Mercury

Mercury Cars

Find all that you need to research Mercury Cars.

Edsel Ford founded the Mercury division of the Ford Motor Company in 1938. The idea was to create an entry-level luxury range of cars to compete with Buick, Oldsmobile and Chrysler. One of the penchants of Edsel Ford, particularly in comparison to Henry Ford, was Edsel’s affinity for distinctive styling in an automobile.

Edsel was Henry and Clara Ford’s only child. Born in November of 1893, Edsel was groomed pretty much from birth by Henry to eventually run Ford Motor Company. Edsel went to a Connecticut boarding school called Hotchkiss, and the Detroit University School, now known as The Liggett School—Michigan’s oldest independent coeducational school.

A true automotive enthusiast, Edsel Ford bought the first Morris Garages (MG) sports car brought to the United States. He had custom speedsters designed for his personal use. One of his cars was a lightweight aluminum boattailed speedster powered by a V8 engine. Many automotive historians refer back to this car when discussing the origins of the hot rod. As president of the Ford Motor Company, Edsel was responsible for the development of the Ford Model A to replace the Ford Model T.

Edsel specified the Model A should have four-wheel mechanical brakes and a sliding gear transmission. He was also responsible for the styling of the automobiles. Further, in addition to starting Mercury, Edsel was the progenitor of the Lincoln Continental and the Lincoln Zephyr.

The Mercury brand name was derived from the messenger of the gods of Roman mythology. However, in addition to being the messenger of the gods, Mercury was said to be the patron god of financial gain, commerce, eloquence, travelers, boundaries, luck, trickery, and thieves. He was also said to be the guide of souls to the underworld. The Mercury name won out over some 100 other considerations for the new brand.

The first Mercury model was equipped with a 95-horsepower flathead V8 engine. An all-new model, the 1939 Mercury Eight was an entirely distinct model from anything else in the Ford family of cars.  With the Mercury Eight, Ford Motor Company found itself with a hit on its hands. By the time World War II started, more than 155,000 Mercury Eights had been sold.

All of Ford’s consumer production was suspended during the war to produce planes, trucks, and other materiel to support the U.S. war effort. Afterwards, Mercury returned as an arbiter of style, performance, and modern (for the time) tech.

— Required tasks —
• A. According to the Mercury Cars passage, how many Mercury Eights had been sold by the time World War II started?
• B. Carry on the Mercury Cars passage, starting after its final sentence.

— Dataset —
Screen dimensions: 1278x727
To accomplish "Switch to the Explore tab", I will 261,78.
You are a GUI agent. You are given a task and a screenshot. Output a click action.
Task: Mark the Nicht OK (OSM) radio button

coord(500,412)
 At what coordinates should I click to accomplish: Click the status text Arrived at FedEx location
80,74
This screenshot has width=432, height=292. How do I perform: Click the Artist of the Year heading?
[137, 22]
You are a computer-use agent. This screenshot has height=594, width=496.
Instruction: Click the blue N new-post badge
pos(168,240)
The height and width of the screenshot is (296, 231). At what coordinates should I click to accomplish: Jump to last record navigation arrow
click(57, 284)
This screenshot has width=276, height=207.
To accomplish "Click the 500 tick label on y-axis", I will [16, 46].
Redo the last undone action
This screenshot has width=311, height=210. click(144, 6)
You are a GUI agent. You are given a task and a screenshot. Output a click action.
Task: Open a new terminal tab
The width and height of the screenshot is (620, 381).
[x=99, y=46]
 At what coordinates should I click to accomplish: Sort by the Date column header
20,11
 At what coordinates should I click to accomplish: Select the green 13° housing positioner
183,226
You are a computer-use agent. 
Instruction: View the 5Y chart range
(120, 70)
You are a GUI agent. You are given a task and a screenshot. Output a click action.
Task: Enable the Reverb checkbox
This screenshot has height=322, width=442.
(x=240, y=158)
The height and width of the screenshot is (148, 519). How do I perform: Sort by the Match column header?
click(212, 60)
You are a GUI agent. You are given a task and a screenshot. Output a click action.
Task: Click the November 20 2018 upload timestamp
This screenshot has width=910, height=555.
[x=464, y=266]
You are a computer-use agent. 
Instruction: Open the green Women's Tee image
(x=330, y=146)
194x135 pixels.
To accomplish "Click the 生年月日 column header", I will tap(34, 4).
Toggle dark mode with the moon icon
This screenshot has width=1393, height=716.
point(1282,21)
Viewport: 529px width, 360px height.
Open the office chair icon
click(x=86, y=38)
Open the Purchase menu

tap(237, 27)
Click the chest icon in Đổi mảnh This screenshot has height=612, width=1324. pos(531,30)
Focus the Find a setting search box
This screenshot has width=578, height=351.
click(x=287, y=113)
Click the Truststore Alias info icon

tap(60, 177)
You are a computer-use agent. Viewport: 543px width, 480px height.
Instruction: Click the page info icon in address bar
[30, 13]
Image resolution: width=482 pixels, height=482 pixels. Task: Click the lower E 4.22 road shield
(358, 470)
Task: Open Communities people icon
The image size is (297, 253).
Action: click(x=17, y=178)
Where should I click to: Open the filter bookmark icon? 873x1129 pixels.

— Answer list —
• A. More than 155,000.

• B.
Interestingly, and while it became more acute toward the end of the brand’s existence, one situation Mercury faced throughout its lifetime  was the fact there was no single identifying attribute around which the marque was positioned. Even though Edsel Ford had originally intended the brand to be entry-level luxury, there were performance overtones to certain Mercury automobiles as well. Further, the values of the products vacillated between really nice Fords and slightly less luxurious Lincolns. Consequently, consumers had a tough time deciding what Mercury stood for.

In an attempt to position Mercury in consumer’s minds as more than a nice Ford, after World War II, the parent corporation twinned Lincoln and Mercury dealers. The idea was if they shared showroom space, Mercury would be seen as an affordable alternative to Lincoln, rather than a more expensive Ford. By all accounts this worked for a while, with the postwar period through the early1970s being something of a golden era for Mercury.

The early part of the 1960’s saw a shift more toward the performance end of the spectrum again with cars like the 1962 Mercury S-55 and the 1963 Mercury Marauder. As enticing as these models were however, they were very closely aligned with the Ford Galaxie 500 upon which they were based—signaling Mercury’s shift toward being really nice Fords again.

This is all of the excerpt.